> [任务指令]
把下面讲45度地图A*寻路的正文完整照抄一遍，不增不减，也不做任何改动。

45度地图 寻路主要参考了某位博客文章,链接如下:
cocos2dx 45度Staggered格式A*寻路 曼哈顿算法(待优化)
另外也参考了某位作者的正方形A* 寻路,所以这套A* 算法是可以兼正方形寻路也可以45度菱形寻路的。
现贴下代码:
地图类:
#ifndef _MAP_LAYER_H_
#define _MAP_LAYER_H_
#include <cocos2d.h>
#include "Role.h"
#include "Astar.h"
#include <iostream>
#include "common/BaseInfo.h"
#include "common/Global.h"
#include "Role.h"
USING_NS_CC;
class Role;
class MapLayer : public Layer,public BaseInfo,public Global
{
public:
MapLayer();
~MapLayer();
int _screenWidth, _screenHeight; // 屏幕宽度和高度
virtual bool init();
void update(float dt);
void setViewpointCenter(Point pos);
void initMapWithFile(const char * path);
static cocos2d::Scene* createScene();
CREATE_FUNC(MapLayer);
private:
Role *CRole; //玩家角色
};
#endif
#include "MapLayer.h"
MapLayer::MapLayer()
{
}
MapLayer::~MapLayer()
{
}
Scene* MapLayer::createScene()

> [所给资料]
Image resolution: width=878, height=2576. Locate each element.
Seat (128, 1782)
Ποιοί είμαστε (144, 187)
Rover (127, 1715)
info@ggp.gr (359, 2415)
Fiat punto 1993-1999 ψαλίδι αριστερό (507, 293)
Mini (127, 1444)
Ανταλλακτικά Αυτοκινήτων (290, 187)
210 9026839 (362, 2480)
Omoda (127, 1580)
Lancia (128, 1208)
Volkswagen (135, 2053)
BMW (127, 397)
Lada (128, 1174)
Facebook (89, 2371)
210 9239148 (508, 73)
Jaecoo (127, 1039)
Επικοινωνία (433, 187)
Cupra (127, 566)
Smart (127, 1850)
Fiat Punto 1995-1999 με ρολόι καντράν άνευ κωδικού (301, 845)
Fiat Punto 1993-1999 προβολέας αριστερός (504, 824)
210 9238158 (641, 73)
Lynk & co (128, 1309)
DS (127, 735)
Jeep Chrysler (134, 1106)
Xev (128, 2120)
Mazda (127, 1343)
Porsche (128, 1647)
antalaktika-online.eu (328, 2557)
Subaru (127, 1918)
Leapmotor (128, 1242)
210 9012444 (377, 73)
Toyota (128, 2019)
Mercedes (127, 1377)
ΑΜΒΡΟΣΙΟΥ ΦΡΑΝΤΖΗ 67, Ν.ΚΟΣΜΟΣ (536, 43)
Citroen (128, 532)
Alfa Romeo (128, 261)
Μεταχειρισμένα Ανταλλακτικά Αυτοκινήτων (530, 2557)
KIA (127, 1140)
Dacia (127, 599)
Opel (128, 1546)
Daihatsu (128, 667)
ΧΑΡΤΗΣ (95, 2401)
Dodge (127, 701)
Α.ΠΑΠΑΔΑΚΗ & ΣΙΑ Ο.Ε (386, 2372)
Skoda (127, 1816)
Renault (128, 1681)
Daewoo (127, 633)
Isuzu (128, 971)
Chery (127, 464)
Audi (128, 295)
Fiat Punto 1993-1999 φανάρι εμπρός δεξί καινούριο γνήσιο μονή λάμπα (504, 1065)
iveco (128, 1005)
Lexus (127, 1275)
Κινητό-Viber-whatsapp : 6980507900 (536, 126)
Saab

> [练习作答]
45度地图 寻路主要参考了某位博客文章,链接如下:
cocos2dx 45度Staggered格式A*寻路 曼哈顿算法(待优化)
另外也参考了某位作者的正方形A* 寻路,所以这套A* 算法是可以兼正方形寻路也可以45度菱形寻路的。
现贴下代码:
地图类:
#ifndef _MAP_LAYER_H_
#define _MAP_LAYER_H_
#include <cocos2d.h>
#include "Role.h"
#include "Astar.h"
#include <iostream>
#include "common/BaseInfo.h"
#include "common/Global.h"
#include "Role.h"
USING_NS_CC;
class Role;
class MapLayer : public Layer,public BaseInfo,public Global
{
public:
MapLayer();
~MapLayer();
int _screenWidth, _screenHeight; // 屏幕宽度和高度
virtual bool init();
void update(float dt);
void setViewpointCenter(Point pos);
void initMapWithFile(const char * path);
static cocos2d::Scene* createScene();
CREATE_FUNC(MapLayer);
private:
Role *CRole; //玩家角色
};
#endif
#include "MapLayer.h"
MapLayer::MapLayer()
{
}
MapLayer::~MapLayer()
{
}
Scene* MapLayer::createScene()